The 1974 Open Championship was the 103rd Open Championship, held from 10 to 13 July at Royal Lytham & St Annes Golf Club in Lancashire, England. Gary Player won his third Open Championship, four strokes ahead of runner-up Peter Oosterhuis. It was the eighth of his nine major titles and second of the year; he won the Masters in April. In the other two majors in 1974, the U.S. Open and the PGA Championship, Player had top ten finishes.

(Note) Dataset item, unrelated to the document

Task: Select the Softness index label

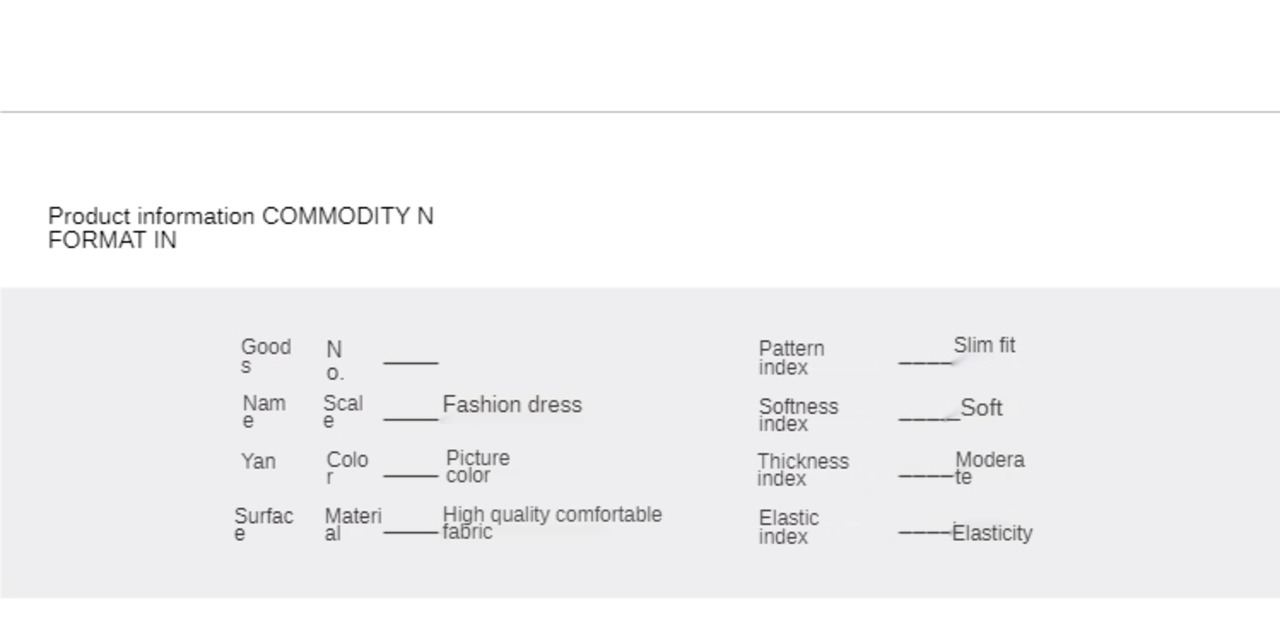Action: 798,414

The use of the larger USGA specification ball (diameter 1.68 in) was made compulsory. In previous Opens, players could use the smaller Royal & Ancient specification ball(1.62 in). By 1990, the Royal & Ancient changed the UK Rules of Golf to the 1.68 inch ball.

==Course layout==

Hole: 1; 2; 3; 4; 5; 6; 7; 8; 9; Out; 10; 11; 12; 13; 14; 15; 16; 17; 18; In; Total
Yards: 206; 436; 458; 393; 212; 486; 551; 394; 162; 3,298; 334; 542; 201; 339; 445; 468; 356; 453; 386; 3,524; 6,822
Par: 3; 4; 4; 4; 3; 5; 5; 4; 3; 35; 4; 5; 3; 4; 4; 4; 4; 4; 4; 36; 71

Source:
Previous lengths of the course for The Open Championship (since 1950):
- 1969: 6848 yd
- 1963: 6836 yd
- 1958: 6635 yd
- 1952: 6657 yd

==Round summaries==
===First round===
Wednesday, 10 July 1974

| Place | Player | Score | To par |
| T1 | ENG John Morgan | 69 | −2 |
ZAF Gary Player
| T3 | ZAF Bobby Cole | 70 | −1 |
USA Danny Edwards
| T5 | USA Hubert Green | 71 | E |
IRL John O'Leary
ENG Peter Oosterhuis
| T8 | SCO David Chillas | 72 | +1 |
ENG Neil Coles
TWN Lu Liang-Huan
USA Johnny Miller
USA Tom Weiskopf

Source:

===Second round===
Thursday, 11 July 1974

| Place | Player | Score | To par |
| 1 | ZAF Gary Player | 69-68=137 | −5 |
| T2 | ZAF Bobby Cole | 70-72=142 | E |
| ENG Peter Oosterhuis | 71-71=142 |
| 4 | USA Danny Edwards | 70-73=143 | +1 |
| T5 | TWN Lu Liang-Huan | 72-72=144 | +2 |
| ENG John Morgan | 69-75=144 |
| USA Tom Weiskopf | 72-72=144 |
| 8 | USA Hubert Green | 71-74=145 | +3 |
| T9 | USA Al Geiberger | 76-70=146 | +4 |
| ENG Noel Hunt | 73-73=146 |
| USA Jack Nicklaus | 74-72=146 |

Amateurs: Lyle (+10), James (+16), Clark (+21), Burch (+22), Homer (+23), Shaw (+31).

===Third round===
Friday, 12 July 1974

| Place | Player | Score | To par |
| 1 | ZAF Gary Player | 69-68-75=212 | −1 |
| 2 | ENG Peter Oosterhuis | 71-71-73=215 | +2 |
| 3 | USA Jack Nicklaus | 74-72-70=216 | +3 |
| 4 | USA Hubert Green | 71-74-72=217 | +4 |
| T5 | ZAF Bobby Cole | 70-72-76=218 | +5 |
| USA Tom Weiskopf | 72-72-74=218 |
| T7 | USA Danny Edwards | 70-73-76=219 | +6 |
| TWN Lu Liang-Huan | 72-72-75=219 |
| T9 | USA Johnny Miller | 72-75-73=220 | +7 |
| ENG John Morgan | 69-75-76=220 |

Source:

Amateurs: Lyle (+23), James (+24).

===Final round===
Saturday, 13 July 1974

| Place | Player | Score | To par | Money (£) |
| 1 | ZAF Gary Player | 69-68-75-70=282 | −2 | 5,500 |
| 2 | ENG Peter Oosterhuis | 71-71-73-71=286 | +2 | 4,000 |
| 3 | USA Jack Nicklaus | 74-72-70-71=287 | +3 | 3,250 |
| 4 | USA Hubert Green | 71-74-72-71=288 | +4 | 2,750 |
| T5 | USA Danny Edwards | 70-73-76-73=292 | +8 | 2,300 |
| TWN Lu Liang-Huan | 72-72-75-73=292 |
| T7 | ZAF Bobby Cole | 70-72-76-75=293 | +9 | 1,717 |
| BEL Donald Swaelens | 77-73-74-69=293 |
| USA Tom Weiskopf | 72-72-74-75=293 |
| 10 | USA Johnny Miller | 72-75-73-74=294 | +10 | 1,500 |

Source:
- The exchange rate at the time was approximately 2.39 dollars (US) per pound sterling.